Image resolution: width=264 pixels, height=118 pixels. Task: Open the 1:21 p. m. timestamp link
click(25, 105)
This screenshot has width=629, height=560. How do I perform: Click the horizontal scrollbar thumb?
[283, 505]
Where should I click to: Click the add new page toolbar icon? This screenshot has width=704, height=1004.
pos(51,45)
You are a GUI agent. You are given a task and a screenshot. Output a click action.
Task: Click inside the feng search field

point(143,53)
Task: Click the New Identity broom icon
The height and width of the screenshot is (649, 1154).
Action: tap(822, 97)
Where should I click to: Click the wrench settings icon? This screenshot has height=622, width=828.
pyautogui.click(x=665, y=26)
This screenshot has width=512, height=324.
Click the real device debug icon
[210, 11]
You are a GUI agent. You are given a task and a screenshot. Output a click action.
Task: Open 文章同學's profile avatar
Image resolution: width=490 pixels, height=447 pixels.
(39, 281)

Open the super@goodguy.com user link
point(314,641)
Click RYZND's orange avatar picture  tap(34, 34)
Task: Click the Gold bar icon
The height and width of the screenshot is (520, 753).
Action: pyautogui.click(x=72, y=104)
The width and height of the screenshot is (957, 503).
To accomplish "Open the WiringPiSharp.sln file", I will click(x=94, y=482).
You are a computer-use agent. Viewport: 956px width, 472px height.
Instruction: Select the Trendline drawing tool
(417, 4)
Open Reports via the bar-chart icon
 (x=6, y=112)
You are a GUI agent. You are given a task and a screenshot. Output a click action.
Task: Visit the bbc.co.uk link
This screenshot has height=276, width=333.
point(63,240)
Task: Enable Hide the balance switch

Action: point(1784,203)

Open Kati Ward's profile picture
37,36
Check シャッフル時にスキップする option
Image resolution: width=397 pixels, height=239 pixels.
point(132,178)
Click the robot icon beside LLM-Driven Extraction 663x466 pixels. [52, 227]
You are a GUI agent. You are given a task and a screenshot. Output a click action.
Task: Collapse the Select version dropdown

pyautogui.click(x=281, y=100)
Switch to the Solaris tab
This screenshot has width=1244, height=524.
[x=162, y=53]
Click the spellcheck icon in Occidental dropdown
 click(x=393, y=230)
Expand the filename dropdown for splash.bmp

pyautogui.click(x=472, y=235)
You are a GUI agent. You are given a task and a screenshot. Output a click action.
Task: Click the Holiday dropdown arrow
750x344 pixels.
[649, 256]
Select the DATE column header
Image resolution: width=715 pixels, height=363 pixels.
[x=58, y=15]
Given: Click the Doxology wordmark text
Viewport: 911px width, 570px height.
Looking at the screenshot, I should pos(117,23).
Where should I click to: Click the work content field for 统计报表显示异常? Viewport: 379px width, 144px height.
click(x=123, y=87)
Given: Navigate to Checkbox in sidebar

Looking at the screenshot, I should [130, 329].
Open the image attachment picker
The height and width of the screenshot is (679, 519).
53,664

:::::

◆ **TO DO**: A word-for-word transcription of the data above is required.

◆ **FINAL ANSWER**:
Image resolution: width=264 pixels, height=118 pixels. Task: Open the 1:21 p. m. timestamp link
click(25, 105)
This screenshot has width=629, height=560. How do I perform: Click the horizontal scrollbar thumb?
[283, 505]
Where should I click to: Click the add new page toolbar icon? This screenshot has width=704, height=1004.
pos(51,45)
You are a GUI agent. You are given a task and a screenshot. Output a click action.
Task: Click inside the feng search field

point(143,53)
Task: Click the New Identity broom icon
The height and width of the screenshot is (649, 1154).
Action: tap(822, 97)
Where should I click to: Click the wrench settings icon? This screenshot has height=622, width=828.
pyautogui.click(x=665, y=26)
This screenshot has width=512, height=324.
Click the real device debug icon
[210, 11]
You are a GUI agent. You are given a task and a screenshot. Output a click action.
Task: Open 文章同學's profile avatar
Image resolution: width=490 pixels, height=447 pixels.
(39, 281)

Open the super@goodguy.com user link
point(314,641)
Click RYZND's orange avatar picture  tap(34, 34)
Task: Click the Gold bar icon
The height and width of the screenshot is (520, 753).
Action: pyautogui.click(x=72, y=104)
The width and height of the screenshot is (957, 503).
To accomplish "Open the WiringPiSharp.sln file", I will click(x=94, y=482).
You are a computer-use agent. Viewport: 956px width, 472px height.
Instruction: Select the Trendline drawing tool
(417, 4)
Open Reports via the bar-chart icon
 (x=6, y=112)
You are a GUI agent. You are given a task and a screenshot. Output a click action.
Task: Visit the bbc.co.uk link
This screenshot has height=276, width=333.
point(63,240)
Task: Enable Hide the balance switch

Action: point(1784,203)

Open Kati Ward's profile picture
37,36
Check シャッフル時にスキップする option
Image resolution: width=397 pixels, height=239 pixels.
point(132,178)
Click the robot icon beside LLM-Driven Extraction 663x466 pixels. [52, 227]
You are a GUI agent. You are given a task and a screenshot. Output a click action.
Task: Collapse the Select version dropdown

pyautogui.click(x=281, y=100)
Switch to the Solaris tab
This screenshot has width=1244, height=524.
[x=162, y=53]
Click the spellcheck icon in Occidental dropdown
 click(x=393, y=230)
Expand the filename dropdown for splash.bmp

pyautogui.click(x=472, y=235)
You are a GUI agent. You are given a task and a screenshot. Output a click action.
Task: Click the Holiday dropdown arrow
750x344 pixels.
[649, 256]
Select the DATE column header
Image resolution: width=715 pixels, height=363 pixels.
[x=58, y=15]
Given: Click the Doxology wordmark text
Viewport: 911px width, 570px height.
Looking at the screenshot, I should pos(117,23).
Where should I click to: Click the work content field for 统计报表显示异常? Viewport: 379px width, 144px height.
click(x=123, y=87)
Given: Navigate to Checkbox in sidebar

Looking at the screenshot, I should [130, 329].
Open the image attachment picker
The height and width of the screenshot is (679, 519).
53,664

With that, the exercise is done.